» **DOCUMENT TEXT**:
The Crack’d and Crook’d Manse is a short scenario originally designed for a 1984 convention, so perhaps in that sense some of its missteps are the result of it being a very early Call of Cthulhu adventure from before principles of good scenario design were better understood. It’s a bit of an annoying “gotcha” adventure where the main threat to the PCs turns out to have little to do with the earlier history of the house in question, with the result that PCs who do the right thing and research the background of the place end up lumbering themselves with red herrings.

As if punishing players for effective play weren’t bad enough, the scenario also verges on telling the referee to lie to the players; for instance, it directly prompts the referee to tell the players that they have an odd feeling about a shed in the garden. There is absolutely nothing special about the shed. If you feel you must, in a scenario, prompt the players to waste their time and yours in a minute examination of an irrelevant detail, that’s one thing – I don’t know why you would want to do that, but you can do it by describing a load of details about the shed which prompt the players to come to the conclusion themselves that they have an odd feeling about the place. Directly telling the players what they feel about something, however, feels deceptive, largely because it’s usually reserved in the system for stuff which is genuinely traumatic (through the medium of SAN rolls). In general, I would say that in Call of Cthulhu that unless some incident occurs which merits a SAN roll, best practice is to never tell the players what their characters “feel” because that’s a roleplaying choice that the players make themselves, and the SAN system is the specific mechanic provided in the game to overrule that where necessary.

That said, others who have run the adventure (admittedly whilst not rolling out some of the red herrings) have expressed the view that the red herrings don’t matter so much, because the scenario at least signals to attentive players the big bad’s main weakness, so regardless of the nature of what it actually is, you at least have a fair chance of having the means of disposing of it available.

The Sanitarium seems to me to be a pretty good scenario concept. It has some somewhat out of date treatments of mental illness, though given that it’s a period piece it’s fair enough for the sanitarium patient’s diagnoses to be somewhat old-fashioned provided that they are roleplayed with sympathy by the referee. As the title implies, it’s about spooky goings-on at an isolated mental hospital, but what I think is the scenario’s cleverest feature is the way that the player characters end up stuck at the sanitarium and the island it’s on for a number of days, without any staff or other authority figures present, obliging the PCs to decide how they’re going to handle the situation and make sure everyone’s looked after until help comes.

The last scenario, Mansion of Madness, is frankly rather misnamed; there’s multiple abodes of various levels of disturbingness in the scenario, and depending on how your players tackle the investigation one or another of them might be significantly more dangerous than the other, or they might be equally terrifying. It’s an interestingly structured scenario in which the PCs stumble across a situation not prior to a major disaster, as is often the case in Call of Cthulhu investigations, but after that disaster has largely taken place, and various different factions are squabbling over the consequences.

On the whole, the collection offers up three scenarios which seem pretty decent straight off the page, plus another I have reservations about but which others have had decent experiences with, plus one where I feel like I’d want to do a lot of work on it and a lot of research before running it. In short, it’s substantially more hit than miss, and is a decent sample of how good Chaosium’s output got after nearly a decade of supporting Call of Cthulhu.

» **SOURCE DATA**:

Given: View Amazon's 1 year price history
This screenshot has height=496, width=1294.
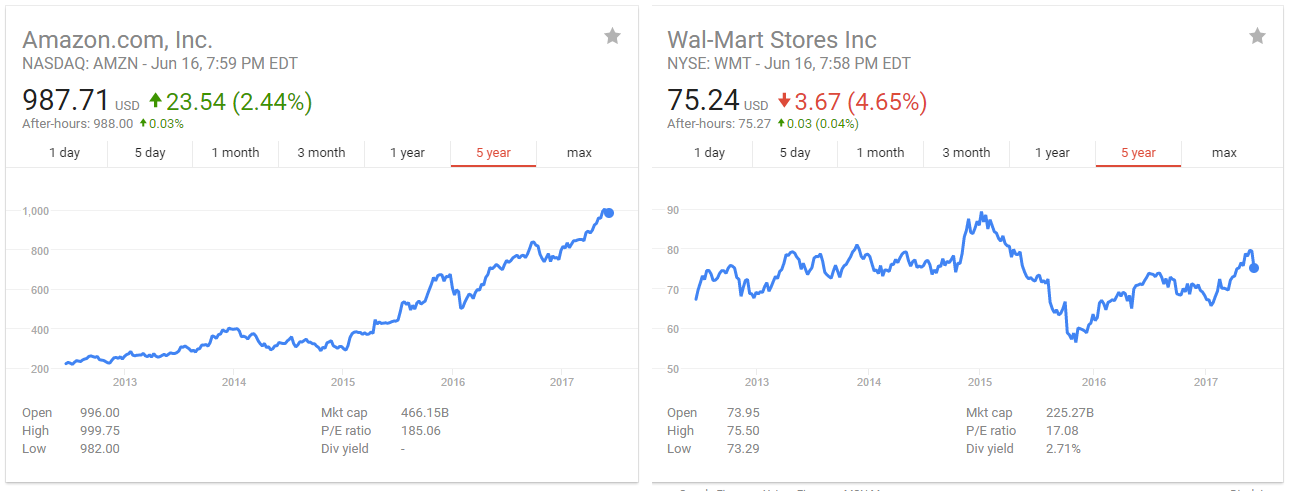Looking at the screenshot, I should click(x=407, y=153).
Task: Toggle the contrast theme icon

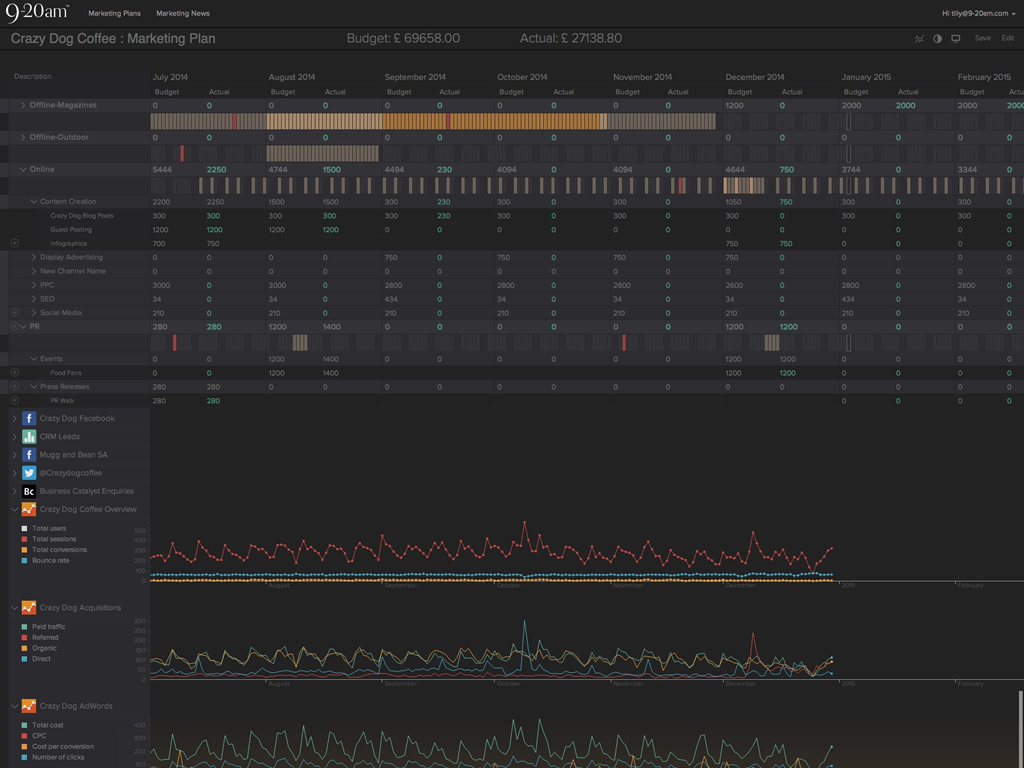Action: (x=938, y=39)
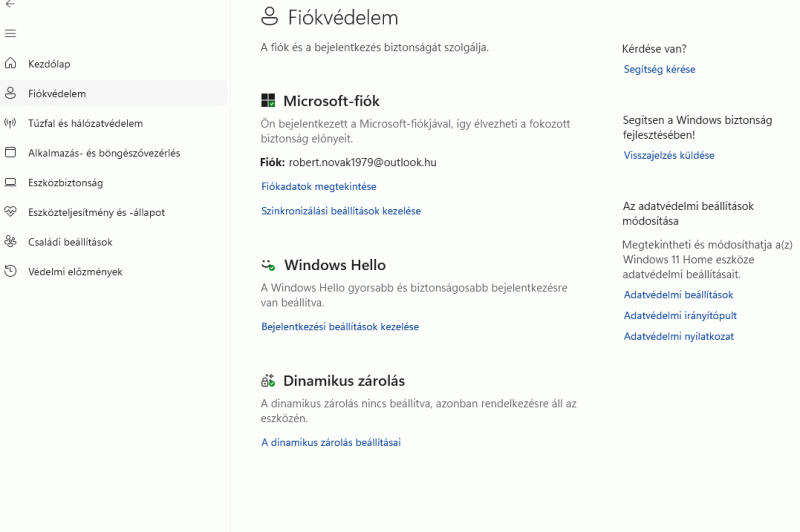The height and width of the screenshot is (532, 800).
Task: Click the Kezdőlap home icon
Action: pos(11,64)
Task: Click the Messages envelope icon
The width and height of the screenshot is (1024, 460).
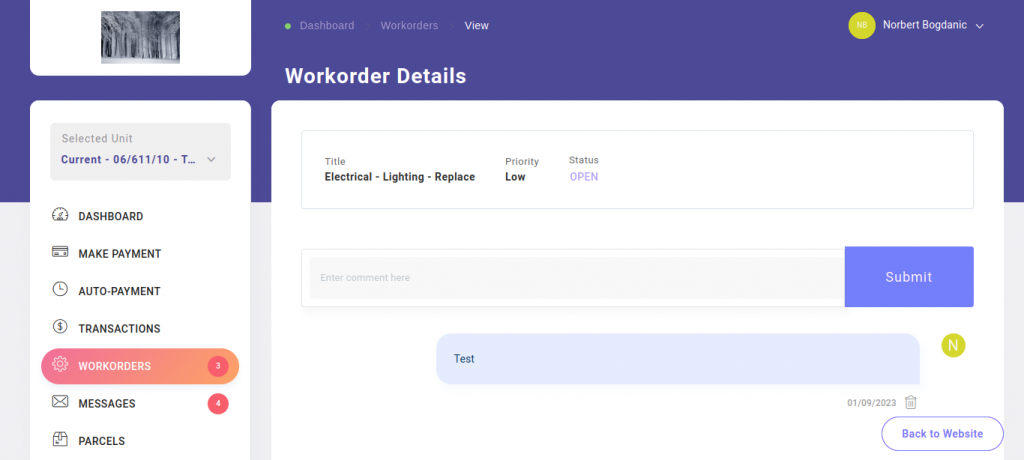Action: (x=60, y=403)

» **INSTRUCTIONS FOR THE TASK**: Revise the scenario review between "That said, others" and "of it available.", inclusive, putting "vulnerability" in place of "weakness". The rows can be left aside.

» **EXERCISE ANSWER**:
That said, others who have run the adventure (admittedly whilst not rolling out some of the red herrings) have expressed the view that the red herrings don’t matter so much, because the scenario at least signals to attentive players the big bad’s main vulnerability, so regardless of the nature of what it actually is, you at least have a fair chance of having the means of disposing of it available.